I've had several interesting reactions to our recent announcement, the most common of which is "where IS Bangladesh", followed closely by "WHY"?? FYI...we CHOSE Bangladesh! It was number one on our Bid List (the list of available assignments). Canada was number twelve or out twelve, so you can kind of see what direction we were wanting to take on this.

Another common response is "Really?? Bangladesh??? Well...you'll be in our prayers. (imagine a worried face when people say that). While I always appreciate being in someones prayers, I assure you, we are not moving to a Bangladeshi prison camp. This wasn't a sentence, rather a choice. We will be fine. In fact, we will be moving into the Diplomatic Enclave. This is an exclusive part of the city designated for embassies and their employees. There is 24/7 security. Lots of it. We have our very own marines.

The truth is, we will have domestic help and drivers. I know...don't hate me. You know those massive, run down barios that you see in pictures and on TV? That's not where we'll be living. Bottom line...we won't exactly be roughing it. Okay, I take that back. There isn't a Target for like 9,000 miles, but that's only my idea of roughing it and there's always Target online.

I had an interesting conversation with a telemarketer the other day. She called from a company that I had closed an account with, eager to convince me that I desperately needed to continue their services so I explained to her that we were moving. She assured me that their services were available all over the country. I informed her that we were moving to Bangladesh to which she replied "I'm sure they're available there too"!  Seeing that she wasn't really grasping just where Bangladesh might be, I finally explained to her that it was right next to India to which she replied with surprise "Oh! So NOT in America". Now, I'm not trying to be disparaging. I can give you arguments for why 2+2 doesn't necessarily have to equal four. Math isn't really my thing. By the same token, geography isn't really every ones thing. I had to ask Derek where Nebraska was when he told me we were moving here from England and I'm American!

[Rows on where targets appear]
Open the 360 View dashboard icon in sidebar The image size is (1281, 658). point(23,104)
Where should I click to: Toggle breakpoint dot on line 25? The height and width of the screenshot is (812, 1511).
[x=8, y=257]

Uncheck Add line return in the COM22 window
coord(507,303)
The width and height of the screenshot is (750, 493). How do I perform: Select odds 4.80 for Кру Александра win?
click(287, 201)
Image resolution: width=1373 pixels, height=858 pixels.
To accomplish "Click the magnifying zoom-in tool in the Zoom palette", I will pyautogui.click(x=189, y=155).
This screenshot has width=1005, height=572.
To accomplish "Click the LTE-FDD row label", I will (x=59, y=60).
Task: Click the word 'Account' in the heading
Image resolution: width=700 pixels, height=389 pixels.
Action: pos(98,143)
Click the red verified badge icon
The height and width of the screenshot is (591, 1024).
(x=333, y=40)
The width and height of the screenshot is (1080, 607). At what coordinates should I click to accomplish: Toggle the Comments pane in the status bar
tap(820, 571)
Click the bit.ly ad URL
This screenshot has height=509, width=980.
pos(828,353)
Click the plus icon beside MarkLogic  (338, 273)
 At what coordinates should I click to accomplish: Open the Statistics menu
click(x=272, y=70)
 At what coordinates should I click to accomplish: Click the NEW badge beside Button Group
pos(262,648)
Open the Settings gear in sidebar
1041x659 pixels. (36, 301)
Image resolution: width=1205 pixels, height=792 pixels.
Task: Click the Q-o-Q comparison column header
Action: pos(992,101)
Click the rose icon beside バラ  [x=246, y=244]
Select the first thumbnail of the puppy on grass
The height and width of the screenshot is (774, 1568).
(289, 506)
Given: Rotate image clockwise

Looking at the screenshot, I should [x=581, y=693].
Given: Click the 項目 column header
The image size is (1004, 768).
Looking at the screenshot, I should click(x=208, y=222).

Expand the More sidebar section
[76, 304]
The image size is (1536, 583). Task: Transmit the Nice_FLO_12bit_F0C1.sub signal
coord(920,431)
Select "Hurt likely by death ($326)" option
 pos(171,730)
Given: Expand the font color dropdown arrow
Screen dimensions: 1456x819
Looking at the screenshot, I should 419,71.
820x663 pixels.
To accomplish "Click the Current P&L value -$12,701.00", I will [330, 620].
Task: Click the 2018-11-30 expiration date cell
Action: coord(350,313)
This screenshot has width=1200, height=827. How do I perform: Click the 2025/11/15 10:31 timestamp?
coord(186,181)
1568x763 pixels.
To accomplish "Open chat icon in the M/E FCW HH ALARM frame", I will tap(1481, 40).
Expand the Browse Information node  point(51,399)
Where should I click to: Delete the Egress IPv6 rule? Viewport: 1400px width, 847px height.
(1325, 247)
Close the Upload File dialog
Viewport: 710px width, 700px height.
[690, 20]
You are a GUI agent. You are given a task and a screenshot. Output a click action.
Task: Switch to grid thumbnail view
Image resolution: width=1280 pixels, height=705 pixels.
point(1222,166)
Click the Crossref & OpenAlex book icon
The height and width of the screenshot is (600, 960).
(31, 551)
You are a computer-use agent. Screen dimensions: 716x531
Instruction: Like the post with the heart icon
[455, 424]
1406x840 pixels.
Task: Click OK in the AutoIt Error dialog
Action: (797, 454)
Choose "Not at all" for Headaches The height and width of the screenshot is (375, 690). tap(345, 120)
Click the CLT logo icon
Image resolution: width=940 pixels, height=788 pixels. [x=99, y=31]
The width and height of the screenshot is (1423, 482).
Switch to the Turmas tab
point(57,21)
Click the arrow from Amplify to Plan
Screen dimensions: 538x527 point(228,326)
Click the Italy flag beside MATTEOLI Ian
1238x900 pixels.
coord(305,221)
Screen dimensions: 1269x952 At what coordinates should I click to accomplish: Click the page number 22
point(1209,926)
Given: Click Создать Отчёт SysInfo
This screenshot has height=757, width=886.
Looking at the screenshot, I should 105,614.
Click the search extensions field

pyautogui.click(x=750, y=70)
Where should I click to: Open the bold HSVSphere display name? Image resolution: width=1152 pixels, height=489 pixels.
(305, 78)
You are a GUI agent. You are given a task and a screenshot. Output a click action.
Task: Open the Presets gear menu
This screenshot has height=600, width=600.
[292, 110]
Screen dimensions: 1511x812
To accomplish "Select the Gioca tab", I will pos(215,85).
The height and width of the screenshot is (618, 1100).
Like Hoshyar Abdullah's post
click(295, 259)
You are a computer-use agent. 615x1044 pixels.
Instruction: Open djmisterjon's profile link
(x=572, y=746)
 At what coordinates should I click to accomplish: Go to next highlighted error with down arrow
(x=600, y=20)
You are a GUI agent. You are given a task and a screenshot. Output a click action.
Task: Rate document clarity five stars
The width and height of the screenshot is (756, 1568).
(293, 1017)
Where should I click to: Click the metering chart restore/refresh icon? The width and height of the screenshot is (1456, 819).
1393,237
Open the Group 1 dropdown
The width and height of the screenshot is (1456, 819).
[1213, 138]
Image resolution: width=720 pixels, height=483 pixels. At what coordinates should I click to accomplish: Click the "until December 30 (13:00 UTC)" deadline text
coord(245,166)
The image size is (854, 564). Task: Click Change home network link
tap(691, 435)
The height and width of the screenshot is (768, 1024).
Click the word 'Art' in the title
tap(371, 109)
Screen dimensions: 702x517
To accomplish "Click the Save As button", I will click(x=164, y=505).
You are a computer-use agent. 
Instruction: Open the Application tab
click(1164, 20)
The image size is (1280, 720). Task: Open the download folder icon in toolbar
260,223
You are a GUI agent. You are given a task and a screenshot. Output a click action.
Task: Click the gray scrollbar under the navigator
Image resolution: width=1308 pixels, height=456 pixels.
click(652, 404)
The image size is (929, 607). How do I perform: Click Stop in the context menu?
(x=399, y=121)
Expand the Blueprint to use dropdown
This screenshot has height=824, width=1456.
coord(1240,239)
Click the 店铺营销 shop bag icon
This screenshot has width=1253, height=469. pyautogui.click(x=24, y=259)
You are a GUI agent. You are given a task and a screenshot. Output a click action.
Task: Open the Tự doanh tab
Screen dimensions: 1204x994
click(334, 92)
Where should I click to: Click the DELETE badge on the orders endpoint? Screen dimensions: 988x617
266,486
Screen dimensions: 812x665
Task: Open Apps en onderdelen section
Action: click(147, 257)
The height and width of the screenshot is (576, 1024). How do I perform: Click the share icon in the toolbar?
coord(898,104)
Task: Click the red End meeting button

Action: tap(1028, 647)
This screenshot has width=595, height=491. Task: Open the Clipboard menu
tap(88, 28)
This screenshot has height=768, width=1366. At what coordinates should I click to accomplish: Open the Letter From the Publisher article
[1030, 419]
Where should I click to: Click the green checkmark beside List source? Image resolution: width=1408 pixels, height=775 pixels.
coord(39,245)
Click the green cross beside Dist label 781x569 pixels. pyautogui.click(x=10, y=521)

WHAT IS ASKED:
(1) In the post about moving to Bangladesh, which part of the city will the family move into?
(2) Count the lines of the records that contain the string "Switch", with case counting. Give only the number.

TASK RESPONSES:
(1) The Diplomatic Enclave.

(2) 2